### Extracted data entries
○ ○ ○ ○ ○

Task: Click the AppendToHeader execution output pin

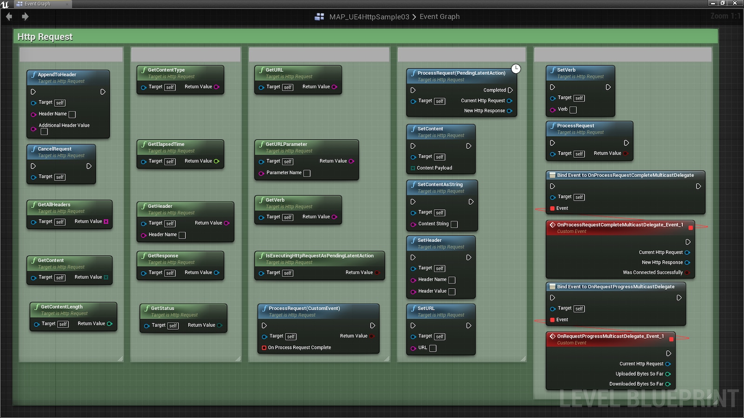Action: 103,92
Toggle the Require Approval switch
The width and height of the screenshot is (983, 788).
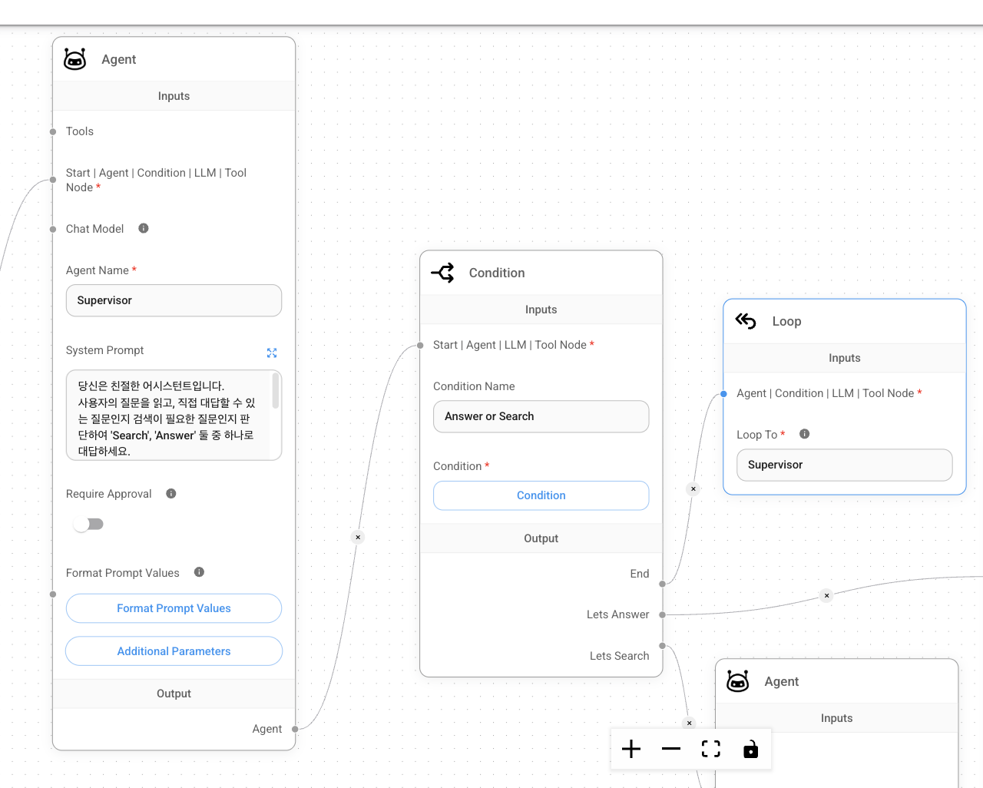click(x=88, y=524)
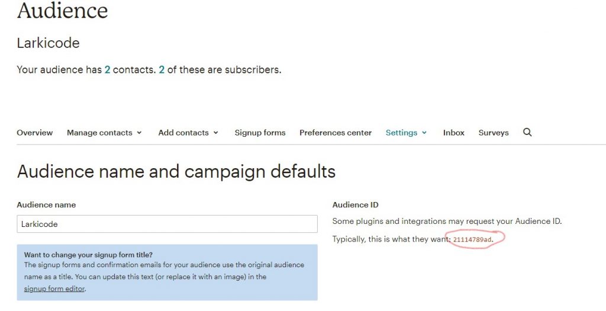Click the blue signup form title notice
The height and width of the screenshot is (311, 606).
point(167,272)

○ ○ ○ ○ ○

### Problem details
Please retype the entries above word for word, but only from the line containing "Toggle the Require Approval switch" through the last line, and without the pictures.

### Answer below
Toggle the Require Approval switch
The width and height of the screenshot is (983, 788).
click(x=88, y=524)
Click the blue signup form title notice
The height and width of the screenshot is (311, 606).
point(167,272)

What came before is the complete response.